PGI User Forum
 SearchSearch   MemberlistMemberlist     RegisterRegister   ProfileProfile    Log inLog in 

Free OpenACC Webinar

Different results on CPU and GPU
Goto page 1, 2, 3  Next
 
Post new topic   Reply to topic    PGI User Forum Forum Index -> Accelerator Programming
View previous topic :: View next topic  
Author Message
anirbanjana



Joined: 11 Aug 2012
Posts: 28

PostPosted: Tue Nov 19, 2013 4:56 pm    Post subject: Different results on CPU and GPU Reply with quote

Hi,
For the code below, I get different results on the CPU and GPU. The differences appear in the array PFT. Repeated running will change the differences, and occasionally may produce no difference.

Code:

!$acc data copy(NWALLS, MAX_PIP, WALLDTSPLIT, WALLCONTACT(1:MAX_PIP,1:NWALLS), PEA(1:MAX_PIP,1:4), &
!$acc&          DES_POS_NEW(1:MAX_PIP,1:DIMN), W_POS_L(1:MAX_PIP,1:NWALLS,1:DIMN), PFT(1:MAX_PIP,1:MAXNEIGHBORS,1:DIMN) )
!$acc parallel
!$acc loop gang, private(LL, NI, IW, PFT_TMP(1:DIMN), DIST(1:DIMN) )

      DO LL = 1, MAX_PIP
         IF(.NOT.PEA(LL,1) .OR. PEA(LL,4) ) CYCLE

         DO IW = 1, NWALLS

               IF(.NOT.WALLDTSPLIT .OR. PEA(LL,2) .OR. PEA(LL,3) .OR. WALLCONTACT(LL,IW).NE.1 ) GOTO 200

               NI=IW !Line added by AJ for debugging
               DIST(:)=ZERO  !Line added by AJ for debugging
               DIST(:) = w_pos_l(LL,IW,:) - DES_POS_NEW(LL,:)

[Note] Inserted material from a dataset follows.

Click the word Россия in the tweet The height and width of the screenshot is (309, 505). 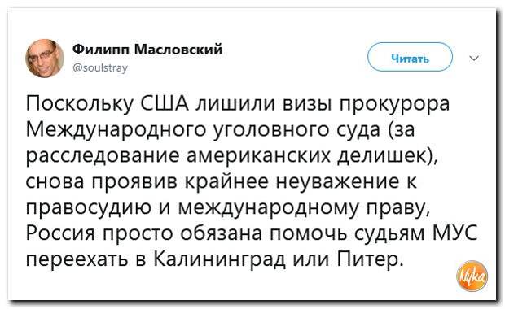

! Save the tangential displacement history with the correction of Coulomb's law
                  PFT_TMP(:)=DIST(:)
                  IF (PARTICLE_SLIDE) THEN
                  ELSE
                     PFT(LL,NI,:) = PFT_TMP(:)
                  ENDIF

                  PARTICLE_SLIDE = .FALSE.

 200           CONTINUE
            ENDDO ! DO IW = 1, NWALLS
      ENDDO !Loop over particles LL to calculate wall contact
!$acc end parallel
!$acc end data
 


When I comment out the line
Code:

DIST(:) = w_pos_l(LL,IW,:) - DES_POS_NEW(LL,:)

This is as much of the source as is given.